As startups que desejam abrir o capital este ano precisarão de muita coragem para listar suas ações.
Uma derrota nas ações de software devido ao medo de que a IA torne seus negócios irrelevantes já havia derramado água fria nos planos de oferta pública inicial de muitas startups. Depois, a guerra no Médio Oriente deixou as empresas ainda mais nervosas quanto à possibilidade de testarem um mercado de ações volátil. Além do mais, os iminentes IPOs da SpaceX e possivelmente da OpenAI e da Anthropic ameaçam atrair a demanda e a atenção dos investidores públicos.

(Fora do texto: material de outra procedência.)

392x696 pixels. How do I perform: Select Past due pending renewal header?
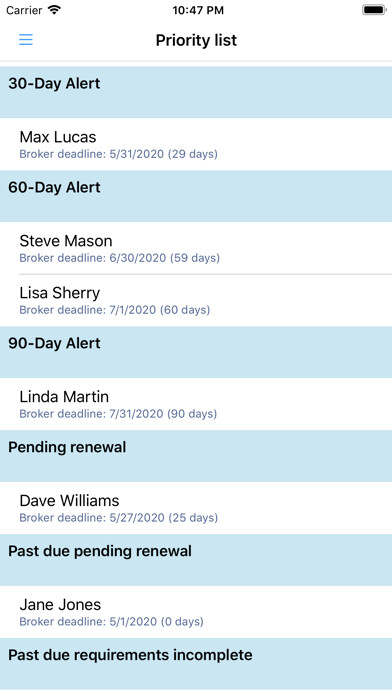click(x=196, y=560)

Apesar desses ventos contrários, algumas startups além da SpaceX estão prosseguindo com seus planos de IPO na crença de que seus negócios se beneficiarão da crescente demanda por IA ou poderão pelo menos prosperar junto com ela. Eles estão contratando banqueiros e conversando com investidores que compram ações públicas. Por exemplo, a startup de chips de IA Cerebras, avaliada em US$ 23 bilhões em uma arrecadação de fundos privada no mês passado, realizará um dia do investidor nos próximos dias para uma listagem que poderá ocorrer já em abril deste ano, de acordo com pessoas familiarizadas com seus planos.